Some of the readers of the Lambda blog (http://lambda.weblogs.com/discuss/msgReader$8778?mode=topic&y=2003&m=9&d=18

) were discussing my earlier throwaway line about Waldemar Horwat. 

 

The august Waldemar Horwat -- who was at one time the lead Javascript developer at AOL-Time-Warner-Netscape -- once told me that he considered Javascript to be just another syntax for Common Lisp.

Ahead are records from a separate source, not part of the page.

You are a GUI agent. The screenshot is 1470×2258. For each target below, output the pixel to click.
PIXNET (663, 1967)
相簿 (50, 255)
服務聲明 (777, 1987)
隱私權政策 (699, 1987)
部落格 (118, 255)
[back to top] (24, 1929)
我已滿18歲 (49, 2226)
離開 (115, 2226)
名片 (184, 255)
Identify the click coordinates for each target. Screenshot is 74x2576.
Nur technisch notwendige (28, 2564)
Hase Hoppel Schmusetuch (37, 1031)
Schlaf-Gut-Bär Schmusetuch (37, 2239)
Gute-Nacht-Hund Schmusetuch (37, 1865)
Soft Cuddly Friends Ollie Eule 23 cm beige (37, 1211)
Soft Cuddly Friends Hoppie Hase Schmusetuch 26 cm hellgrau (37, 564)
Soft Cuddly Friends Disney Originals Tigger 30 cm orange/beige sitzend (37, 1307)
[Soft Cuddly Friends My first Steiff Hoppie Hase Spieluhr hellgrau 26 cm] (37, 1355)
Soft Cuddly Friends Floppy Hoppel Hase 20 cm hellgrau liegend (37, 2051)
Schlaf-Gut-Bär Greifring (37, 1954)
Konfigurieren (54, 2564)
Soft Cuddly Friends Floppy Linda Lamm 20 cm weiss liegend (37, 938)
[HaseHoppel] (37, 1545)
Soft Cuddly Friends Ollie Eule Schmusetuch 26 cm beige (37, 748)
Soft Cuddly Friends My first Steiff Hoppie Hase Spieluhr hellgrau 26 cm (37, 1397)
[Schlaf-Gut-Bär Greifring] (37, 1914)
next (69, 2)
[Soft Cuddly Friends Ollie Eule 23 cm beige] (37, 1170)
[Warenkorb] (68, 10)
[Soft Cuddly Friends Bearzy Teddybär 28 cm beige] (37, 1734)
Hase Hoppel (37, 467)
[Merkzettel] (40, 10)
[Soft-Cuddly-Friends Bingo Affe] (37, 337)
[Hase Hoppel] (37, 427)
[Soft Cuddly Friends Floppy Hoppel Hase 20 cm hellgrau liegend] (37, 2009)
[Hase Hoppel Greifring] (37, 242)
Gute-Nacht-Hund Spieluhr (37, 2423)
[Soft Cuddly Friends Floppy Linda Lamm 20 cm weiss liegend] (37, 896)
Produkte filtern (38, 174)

I'm pretty sure he was being serious.

 

One user commented:

 

Mozilla's CVS tree still contains the original implementation of Javascript... written in Common Lisp.

 

Now, I can't look at the mozilla sources for legal reasons, so I can't say for sure.  However, if you look at the drafts of the ECMAScript 4 specification that Waldemar was writing when he worked at Netscape, you'll see that he uses this denotational semantics metalanguage to describe the operation of the ECMAScript language.  (This stands in marked contrast to the vague operational semantics used for the same purpose in the ECMAScript 1, 2 and 3 specifications.)

 

I vaguely recall that Waldemar had built a reference implementation of ECMAScript 4 in his metalanguage, and an implementation of the metalanguage in Common Lisp.  (Like I said, that guy is hard core.)  I hypothesize that this is the thing that the Lambda reader was talking about.  If someone could confirm or deny my hypothesis for me, I'd be interested to know.  It is unfortunate that I'm unable to look at this stuff, as I'm sure it would be fascinating.